Poor Clares celebrate 800 years of prayerful service

TRAVELERS REST—On Palm Sunday, the Sisters of the Poor Clares in Travelers Rest will join with thousands of others in their order in a year of celebrating their 800th anniversary.

The celebration will last until the feast of St. Clare on Aug. 11, 2012.

“We hope it will be a special time when people will come to the monastery, because Franciscan places have always been places of pilgrimage, peace and healing and reconciliation,” said Sister Mary Connor, OSC, abbess. “We invite them to come at their convenience for the Eucharist, to pray the Liturgy of the Hours, maybe for a retreat.”

The year will include a series of events, and a May 14 meeting in Travelers Rest with sisters from other monasteries.

Sister Mary said there are currently about 17,000 Poor Clares worldwide, and each monastery is autonomous. In the Upstate, 14 sisters live a cloistered, contemplative life.

St. Clare of Assisi was born Clare Offreduccio to a wealthy Italian family in 1193. On the night of Palm Sunday 1212, she left her home in secret to escape an arranged marriage, and joined St. Francis of Assisi and his followers. Together they founded the Franciscan order.

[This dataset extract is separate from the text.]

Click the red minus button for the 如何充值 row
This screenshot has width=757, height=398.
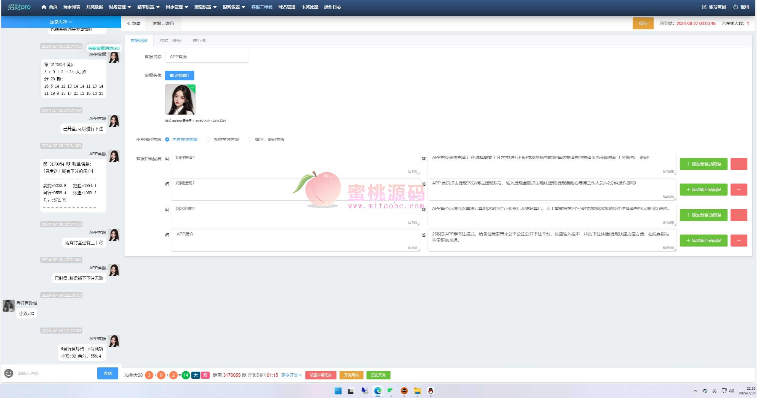(x=739, y=164)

St. Clare lived a life based on prayer, love and service, and encouraged her order to promote those values. During her life, she was known for a gift of healing. The order took the name Poor Clares after her death.

The first Poor Clare sisters journeyed to the United States in 1875, and the Upstate campus opened in 1955. Twelve women, including Sister Mary Lucy Reynolds, came to Greenville from a monastery in Jamaica Plain, Mass., at the invitation of Bishop John Russell. (See obituary here)

The sisters moved to their current location on property surrounded by rolling hills and woods in 2008. The site includes an ecumenical retreat house, La Foresta, proceeds from which help support the sisters.

Their primary source of income, however, is providing altar bread for Catholic churches.

Daily life is focused on the liturgy of the hours and praying for the worldwide church, its leaders, and an ever-changing list of submitted intentions. Sister Mary said many people e-mail prayer requests through their website, www.poorclaresc.com.

Poor Clares commit themselves to poverty and community, and live out their entire lives at the monastery. Though they are cloistered, they interact with members of the community who visit to pray with them and attend Mass.

The 800th anniversary offers the congregation a chance to reflect on their vocations.

“It’s more than a birthday celebration, because when we have these kinds of celebrations it changes us,” Sister Mary said. “In recent years, we’ve learned more about the writings of St. Clare and St. Francis just as we’ve learned more about Scripture. It has helped us to go back and reflect on what the saints were setting out to do, trying to understand it better.”

The sisters have learned more about the unity between all members of the Franciscan family, the friars, nuns and third order religious.

“We’ve come to see how we’re called to live the Gospel life more fully in our own culture, how attuned St. Francis was to nature and ecology and what that means today,” she said. “We know we’re going to come out of this renewed and recreated.”

Sister Nancy Shively, OSC, hopes the year will lead people to learn more about St. Clare and the message of prayer and hope she offers the world, and also offer the sisters a chance to contemplate their role in history and today’s society.

“We will renew our gratitude,” she said. “For 800 years, God has been taking care of the Poor Clares, and we know that God is not going to stop now, no matter what the circumstances. That’s a wonderful gift to reflect on and rejoice. Eight hundred years is also a challenge to us. It’s a time to ask, what does a Poor Clare look like in the 21st century? How can we be faithful to St. Clare and her values today? This challenges us to look at that up close, and be creative about our future.”